Seattle-based e-retailer Zulily Tuesday reported a Q1 revenue miss that bettered last year’s Q1 report by 29% but badly missed expectations; revenue for the quarter was $306.6 million but expectations were for $313.5 million.
The company said that the second quarter would continue the slide, with revenue somewhere between $285 million to $300 million, also well below expectations of closer to $361.7 million. The retailer says revenues for the year will reach some $1.3 billion to $1.4 billion, while Wall Street analysts were looking for $1.5 billion.
Zulily also announced the appointment of Brian Swartz as SVP and CFO. Swartz, who comes from Apollo Education Group, will join the company June 1.
In announcing his move to Zulily, Brian Swartz noted “Zulily has been incredibly disruptive in the e-commerce space, and I'm excited to join a company that has fundamentally changed the way people shop.” But Zulily of late has been more disrupted than disrupter.

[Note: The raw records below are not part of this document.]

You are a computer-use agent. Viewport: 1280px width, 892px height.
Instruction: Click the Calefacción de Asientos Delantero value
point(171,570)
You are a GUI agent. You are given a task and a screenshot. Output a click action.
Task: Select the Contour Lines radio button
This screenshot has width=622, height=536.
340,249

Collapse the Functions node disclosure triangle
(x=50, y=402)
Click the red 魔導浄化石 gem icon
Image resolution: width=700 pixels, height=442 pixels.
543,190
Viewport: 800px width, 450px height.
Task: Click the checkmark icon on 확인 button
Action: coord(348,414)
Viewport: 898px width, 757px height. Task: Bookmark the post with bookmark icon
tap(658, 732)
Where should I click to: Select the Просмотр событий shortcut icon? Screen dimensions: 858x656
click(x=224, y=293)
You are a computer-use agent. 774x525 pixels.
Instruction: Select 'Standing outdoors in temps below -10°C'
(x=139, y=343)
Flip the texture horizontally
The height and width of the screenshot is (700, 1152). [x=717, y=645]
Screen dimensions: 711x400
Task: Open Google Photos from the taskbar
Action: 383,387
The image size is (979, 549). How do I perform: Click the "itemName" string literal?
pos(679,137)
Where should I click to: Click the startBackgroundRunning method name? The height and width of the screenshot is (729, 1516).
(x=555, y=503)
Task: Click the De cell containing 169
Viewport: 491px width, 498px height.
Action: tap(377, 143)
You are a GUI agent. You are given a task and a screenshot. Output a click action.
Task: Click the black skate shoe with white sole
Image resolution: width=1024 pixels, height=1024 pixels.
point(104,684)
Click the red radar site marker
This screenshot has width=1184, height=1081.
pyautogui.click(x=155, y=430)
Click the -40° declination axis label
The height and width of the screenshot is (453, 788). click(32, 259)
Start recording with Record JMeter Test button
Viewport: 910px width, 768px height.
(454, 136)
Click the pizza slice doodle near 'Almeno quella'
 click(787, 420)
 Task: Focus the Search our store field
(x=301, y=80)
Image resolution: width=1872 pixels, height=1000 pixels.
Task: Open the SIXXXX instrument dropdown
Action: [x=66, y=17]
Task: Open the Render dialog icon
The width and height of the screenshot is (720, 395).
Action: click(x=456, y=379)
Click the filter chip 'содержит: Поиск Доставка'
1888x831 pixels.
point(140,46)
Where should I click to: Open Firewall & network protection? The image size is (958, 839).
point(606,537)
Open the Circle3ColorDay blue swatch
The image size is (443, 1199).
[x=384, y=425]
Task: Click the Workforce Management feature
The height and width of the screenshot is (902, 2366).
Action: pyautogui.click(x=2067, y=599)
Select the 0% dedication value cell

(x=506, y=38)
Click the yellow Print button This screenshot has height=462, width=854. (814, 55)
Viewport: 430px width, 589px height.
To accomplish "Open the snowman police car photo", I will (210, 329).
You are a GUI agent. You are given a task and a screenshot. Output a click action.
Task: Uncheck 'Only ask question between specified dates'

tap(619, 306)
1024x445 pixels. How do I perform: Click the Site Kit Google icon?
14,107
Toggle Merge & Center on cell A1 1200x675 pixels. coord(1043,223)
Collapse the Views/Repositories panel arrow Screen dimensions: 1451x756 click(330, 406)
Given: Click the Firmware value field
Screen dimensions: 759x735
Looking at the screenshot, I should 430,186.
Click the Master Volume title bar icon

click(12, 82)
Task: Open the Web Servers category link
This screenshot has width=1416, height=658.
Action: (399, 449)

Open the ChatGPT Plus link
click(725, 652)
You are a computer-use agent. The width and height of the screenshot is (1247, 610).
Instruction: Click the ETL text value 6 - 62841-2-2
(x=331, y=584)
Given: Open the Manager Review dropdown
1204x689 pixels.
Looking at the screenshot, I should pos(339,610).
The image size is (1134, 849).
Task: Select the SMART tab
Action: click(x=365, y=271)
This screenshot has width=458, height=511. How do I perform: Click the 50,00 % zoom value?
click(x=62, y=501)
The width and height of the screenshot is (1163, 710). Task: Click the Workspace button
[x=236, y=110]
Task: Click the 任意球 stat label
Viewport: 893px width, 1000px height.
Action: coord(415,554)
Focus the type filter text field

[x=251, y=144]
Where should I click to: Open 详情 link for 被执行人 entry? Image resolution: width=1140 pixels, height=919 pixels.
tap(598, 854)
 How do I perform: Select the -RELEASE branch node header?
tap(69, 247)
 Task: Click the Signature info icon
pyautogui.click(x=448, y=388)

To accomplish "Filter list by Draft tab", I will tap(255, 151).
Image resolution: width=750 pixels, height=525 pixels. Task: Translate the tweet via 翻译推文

Fatigue with the flash-sales model that Zulily employs seems to be moving on to extreme weariness, and other aspects of the model — like its supply chain and membership approaches — are now looking like liabilities.
While other retailers are speeding up their supply chains, for example, Zulily, like many flash-sale sites, has waited to buy merchandise until orders for it came in. That’s changing, but it’s unclear how much or how effective the changes will be.